Delicatessen and cured products

JEAN FLOC’H possesses the industrial capacity necessary to meet the specific requirements of the distributor brand market at the level of both cooked and uncooked products.


One of JEAN FLOC’H’s core skills: portioning represents a key area of the Group’s expertise as is clearly shown by the quality of the results and the productivity of its teams.

Portioning operations are organised to satisfy a number of criteria that explain the success of this activity: responsiveness that permits the timely processing of orders based on very short procurement times and an ability to adapt to customer requirements.

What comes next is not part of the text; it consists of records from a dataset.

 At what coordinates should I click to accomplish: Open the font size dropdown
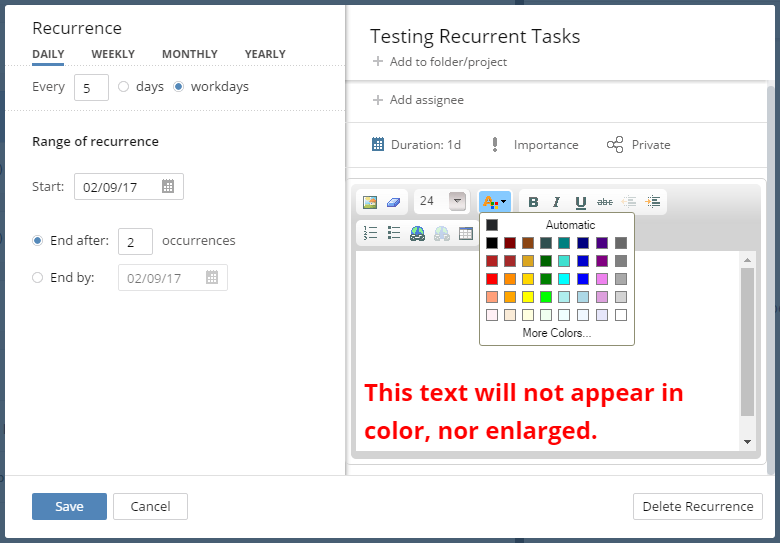457,201
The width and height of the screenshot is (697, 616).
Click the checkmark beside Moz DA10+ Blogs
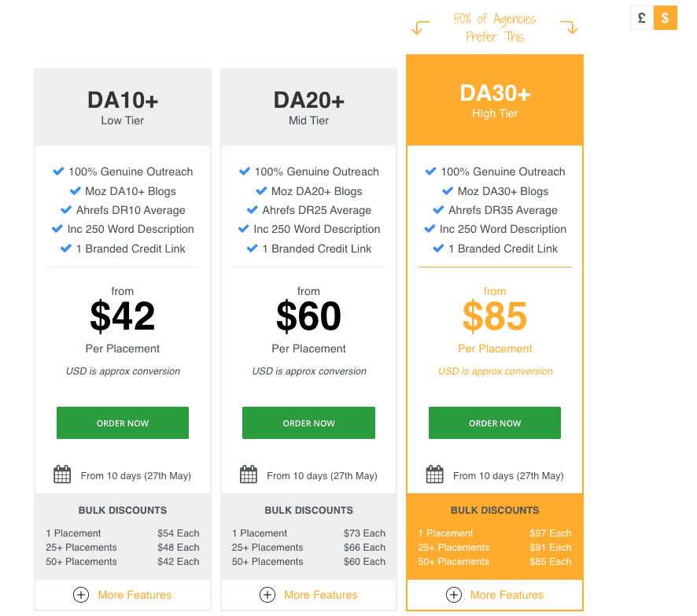tap(76, 191)
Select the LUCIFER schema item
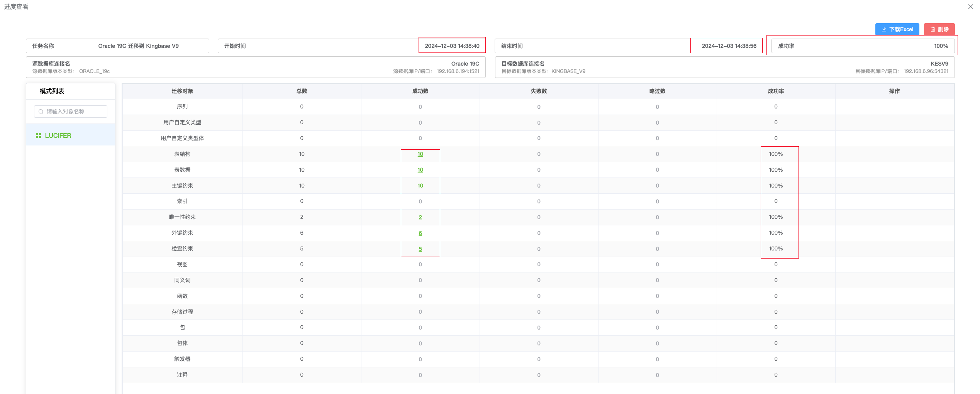The width and height of the screenshot is (980, 394). pyautogui.click(x=58, y=135)
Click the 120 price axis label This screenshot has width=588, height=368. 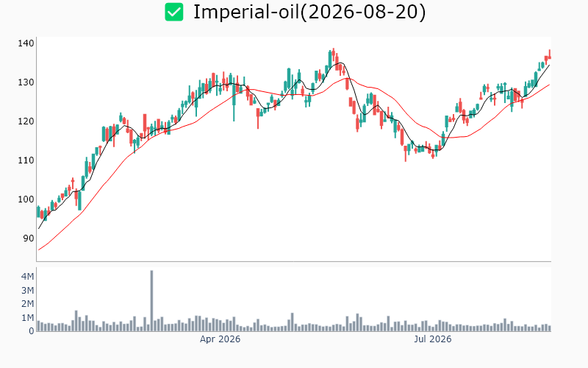point(26,121)
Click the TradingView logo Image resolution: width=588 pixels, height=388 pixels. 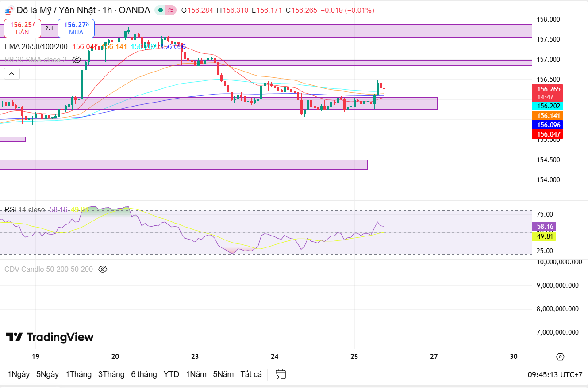click(50, 337)
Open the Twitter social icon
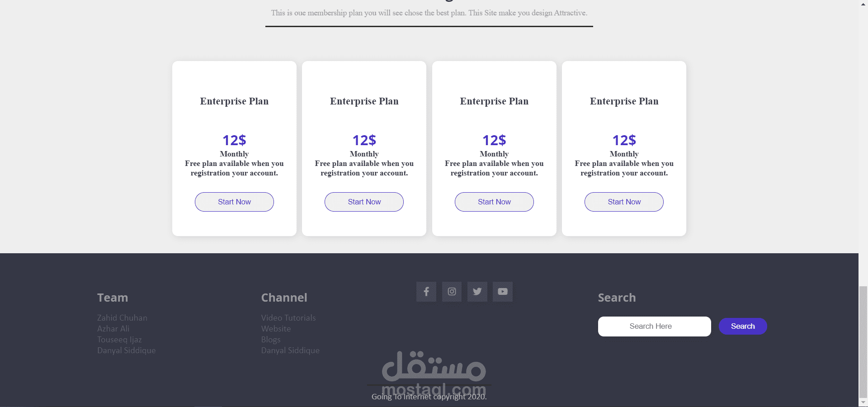This screenshot has height=407, width=868. [x=477, y=292]
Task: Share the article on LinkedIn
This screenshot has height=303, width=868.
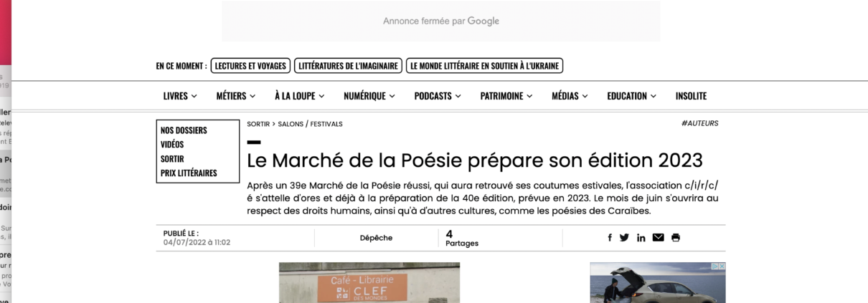Action: click(641, 238)
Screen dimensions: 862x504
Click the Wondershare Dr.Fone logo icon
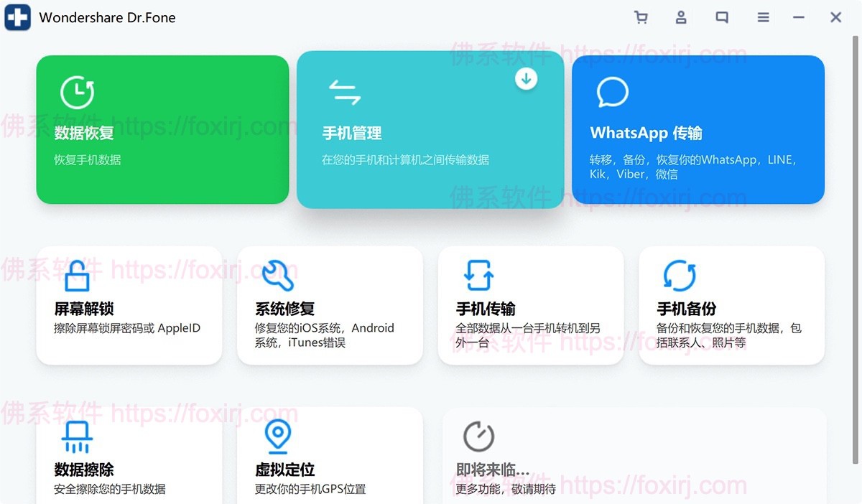(x=18, y=17)
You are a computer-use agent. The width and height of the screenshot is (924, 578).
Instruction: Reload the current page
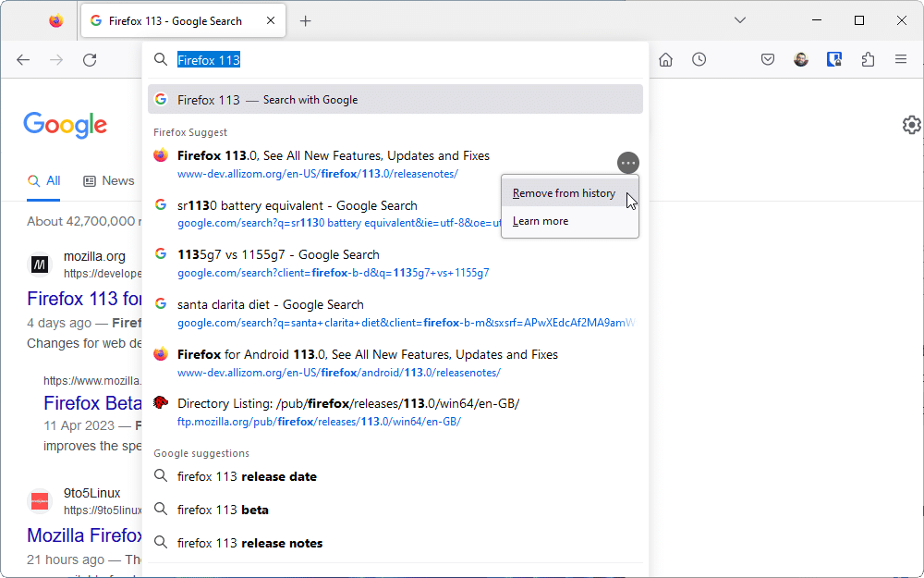click(90, 59)
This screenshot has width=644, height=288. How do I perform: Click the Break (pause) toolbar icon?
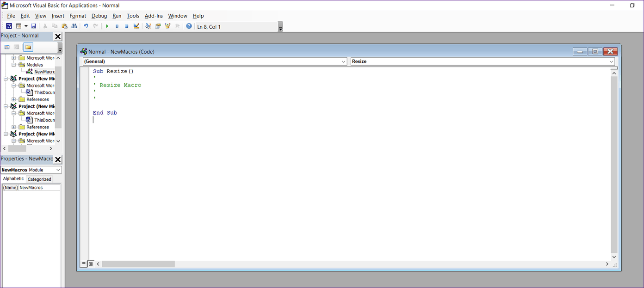click(117, 26)
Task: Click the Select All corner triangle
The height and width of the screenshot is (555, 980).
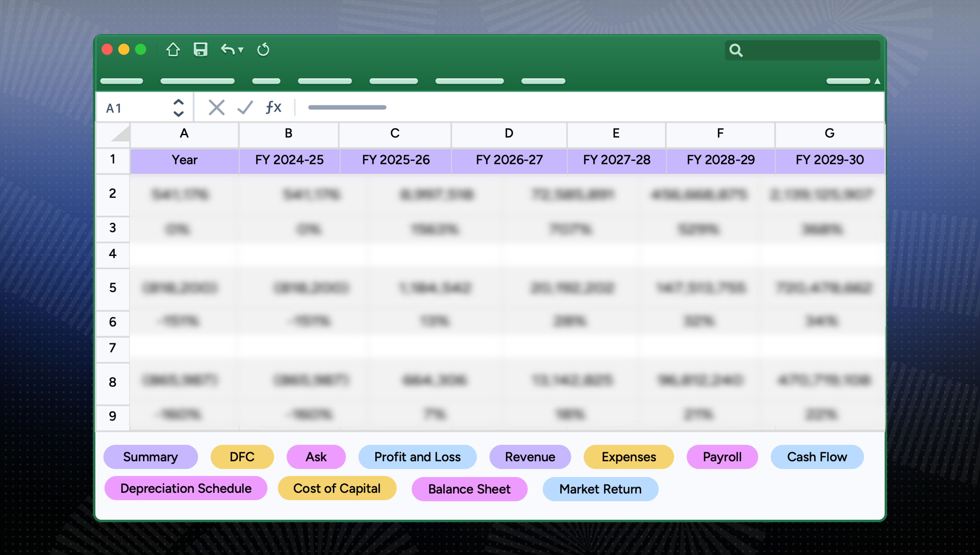Action: coord(121,134)
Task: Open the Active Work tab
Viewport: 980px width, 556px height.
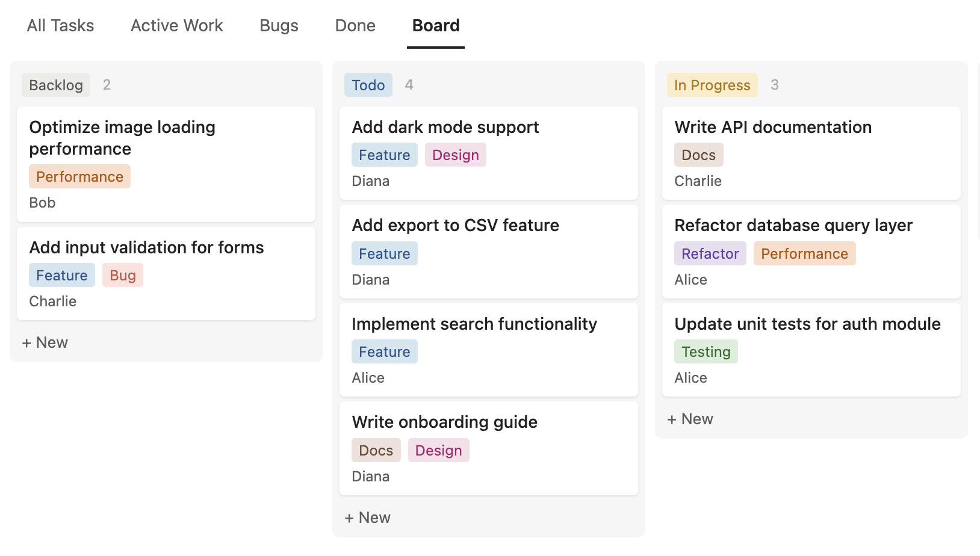Action: pyautogui.click(x=176, y=26)
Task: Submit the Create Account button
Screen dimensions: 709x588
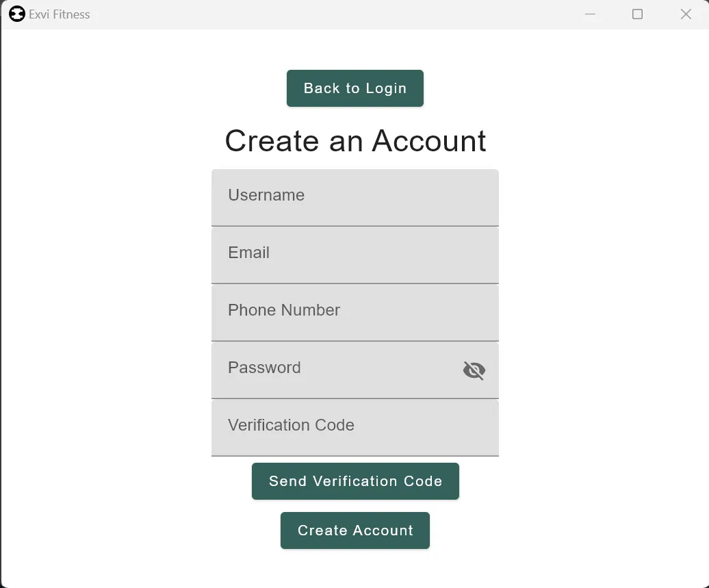Action: (x=355, y=531)
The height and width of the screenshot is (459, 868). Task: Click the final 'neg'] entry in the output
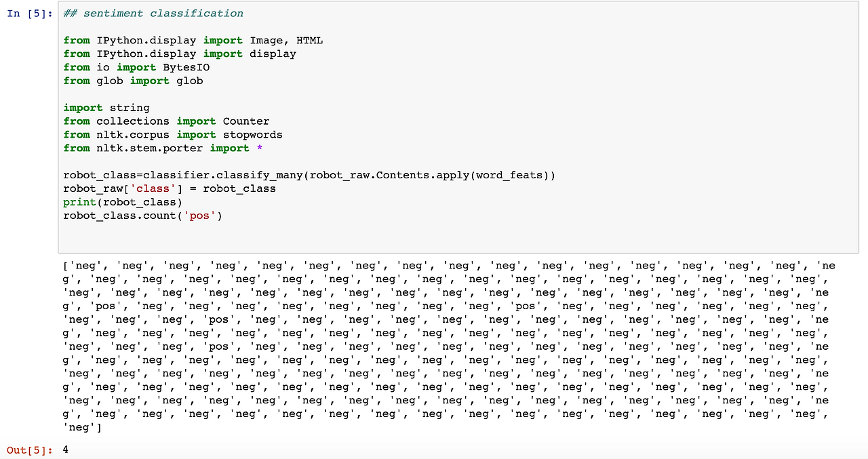tap(83, 428)
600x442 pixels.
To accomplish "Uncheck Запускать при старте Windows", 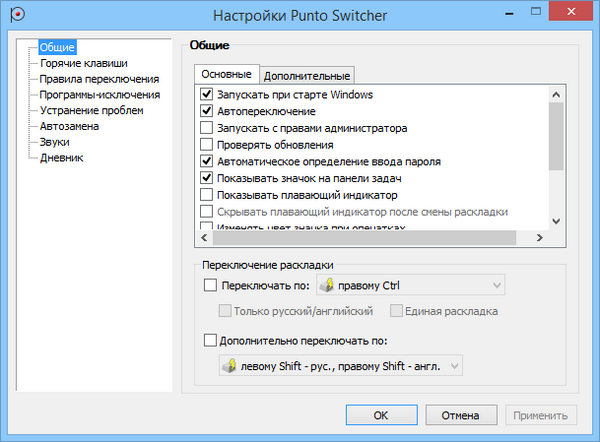I will 207,95.
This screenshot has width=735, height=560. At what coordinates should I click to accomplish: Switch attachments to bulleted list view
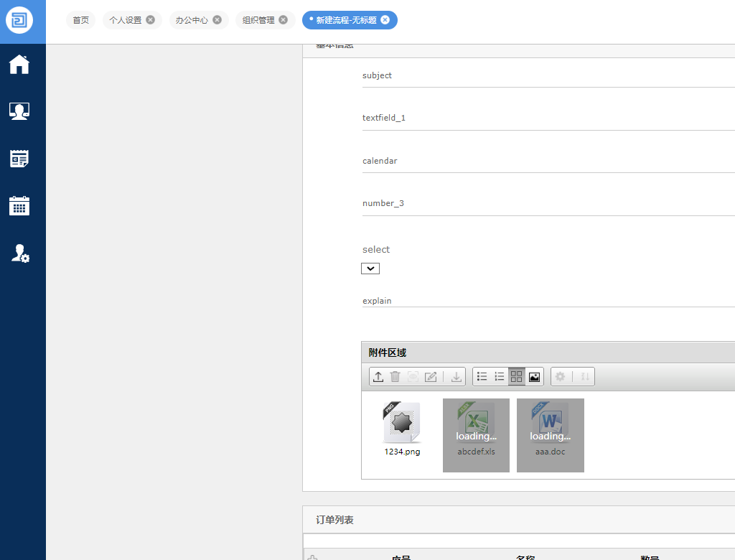coord(482,377)
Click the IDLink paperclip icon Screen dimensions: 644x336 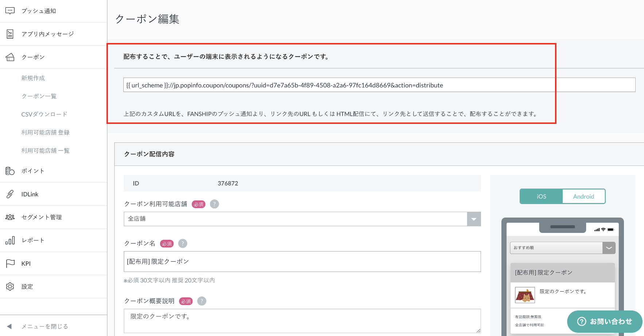[10, 194]

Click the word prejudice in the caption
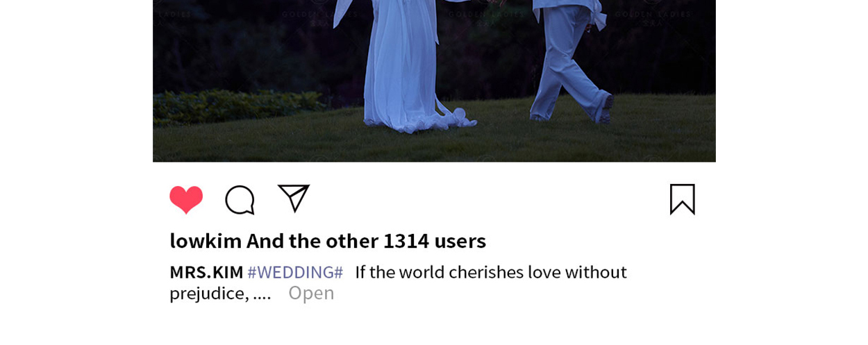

Versatile and multifaceted: JEAN FLOC’H handles its orders for portioned products in real time – from just a few kilos through to several tonnes – and provides packaging in the form of trays, small crates or ordinary boxes.


We offer a wide range to cater for many different serving ideas: Toulouse sausage, traditional sausages, plain or herb chipolatas, authentic merguez, mixed platters, andouillettes, chorizo for cooking, etc.

With the advent of new cooking equipment, consumers are looking for new barbecue product ideas all year round. They know exactly what they are looking for: products that are practical, budget-friendly and inviting. 

To respond to these expectations, the visual image of JEAN FLOC’H products is, in line with their quality level, associated less with barbecue/garden than it is with a premium food experience.